Ignore the bungalow extension at your peril

Hyperlocal news is a real buzzword around journalism right now, especially in relation to the web. In a way, it's exactly the kind of thing that should be a match made in heaven for local newspapers and the web. Sadly, it's not always the case. The Grey Cardigan blog at the Press Gazette bemoans the lack of space given over the the planning notices and Martin Stabe adds his two pence worth.

"Why aren’t local papers providing clever online services like this?
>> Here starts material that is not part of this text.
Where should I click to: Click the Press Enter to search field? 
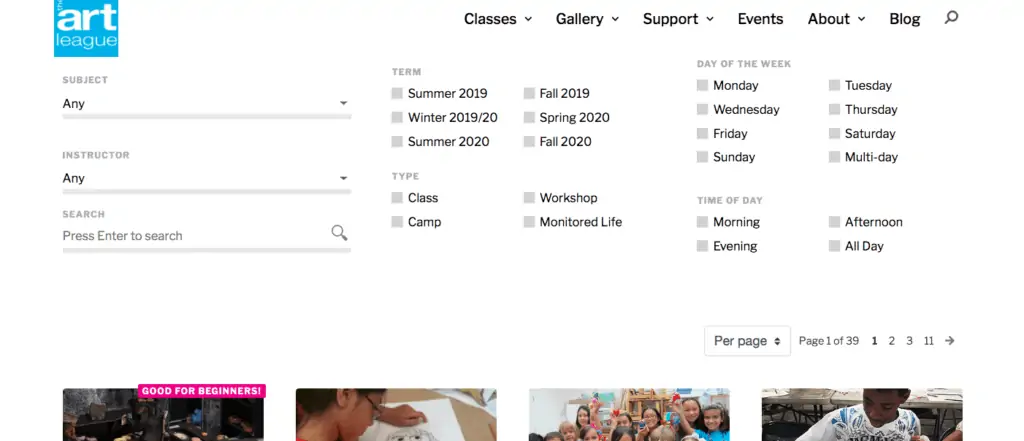point(195,236)
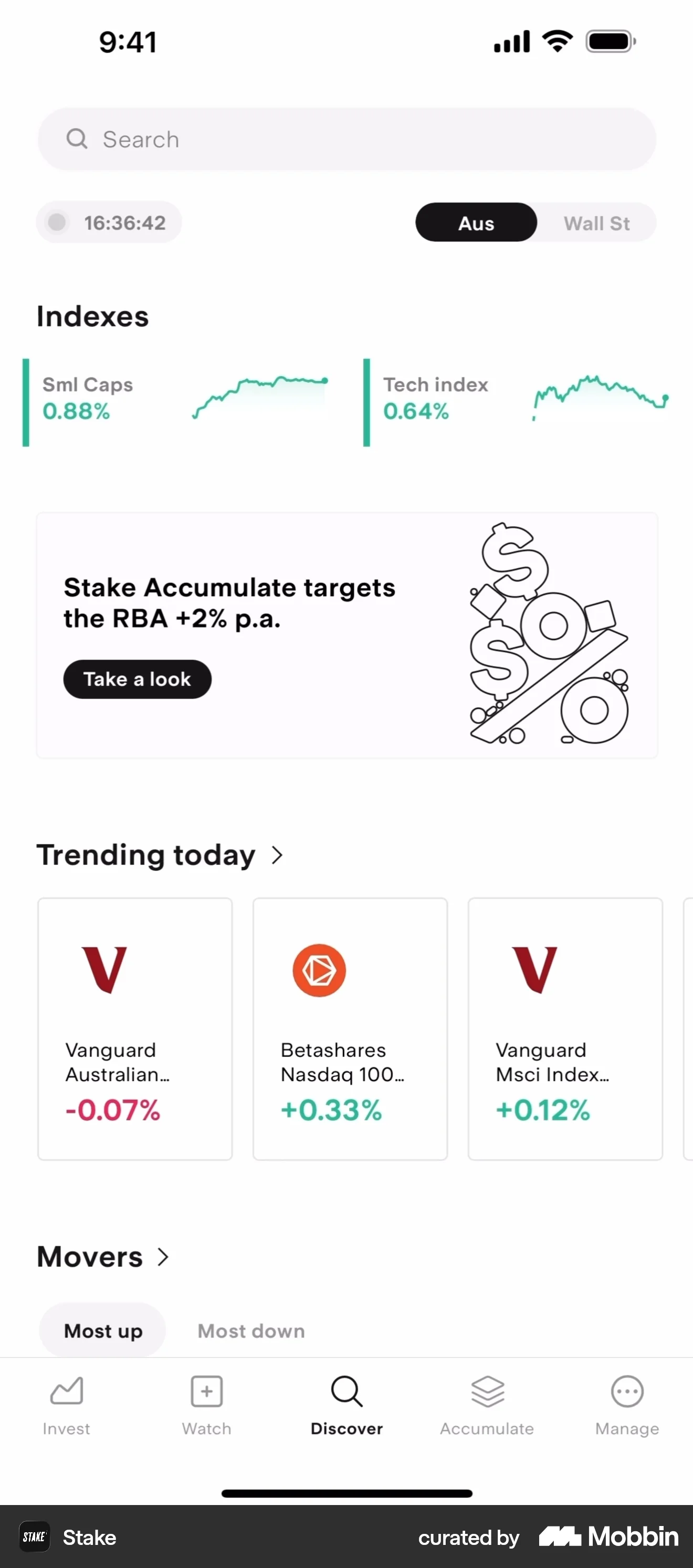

It’s certainly a medium more appropriate to reporting planning applications than a weekly digest in 6pt type.

Services mapping local information to readers’ location like this are a tiny part of a bigger trend to develop the geographic web and its ancillary, local search — where the relevance of information is measured by its proximity to readers’ current location or to places significant to them. The mobile phone operators understand the commercial significance of this, as does Google. Why do you think they are investing so much money in cartography?
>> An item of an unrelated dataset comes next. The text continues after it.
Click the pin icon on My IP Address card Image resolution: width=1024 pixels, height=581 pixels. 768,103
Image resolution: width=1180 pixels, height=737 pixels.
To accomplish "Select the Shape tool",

They’re coming after the local papers that no longer offer the most efficient way of getting local information to their readers."

Martin's spot on. The closer something like this is to your home, the more likely you are to take an interest in it.

For newspapers with a wider, more general audience, it obviously doesn't make sense to devote huge swathes of space in the paper to small planning issues (unles particularly contentious) but the web is ideal for this kind of thing, along with any other hyperlocal stories that perhaps are a bit too local to put into the paper itself, or perhaps a small extension of a hyperlocal NIB. That way the website becomes a useful brand extension of the paper itself rather than a repetition of what's in the paper.

As I've said before, slowly but surely there are products creeping onto the web that will do these jobs for potential readers, especially the older and tech-savvy readers. And while these may not yet have widespread take up, as Paul Bradshaw rightly points out today, these users aren't geeks, they're early adopters:

"Five years ago people who downloaded mp3s were seen as geeky. Now it’s a mainstream activity, and expected to make up the majority of record sales within a further five years.

Twitter has only been going for two years; YouTube is 3 years old and Flickr 4. MySpace is 5. blogging services like Blogger.com are still not even a decade old.

Do I need to labour the point?

Distribution has always been about getting your content to where the reader is. Guess where they are now?

And if they’re not there already…"

There's no guarantee that all these sites currently floating around will take off, but it's still worth an editor's time to get familiar with some of the tools out there.

Local newspapers' web offerings aren't just competing with other newspapers - they're competing with the whole web.  Now, if a paper can nip some of these potential competitors in the bud - or even adopt them themselves - they're going to be in much better stead.

The majority of web users are still inherently conservative and trust brands they know; for the current time being local newspapers are still a known brand. If they can offer a similar service to these unknown upstarts, then they're giving readers more incentive to stick with them.

So whether this is a map mashup showing planning applications in your area, an invitation to upload livestreams of hyper-local events, setting up a Flickr stream or just getting in a few hyperlocal bloggers and encouraging them to be active online, you're still enhancing the two-way relationship between you and your readers/users without affecting the content elsewhere - a win-win situation.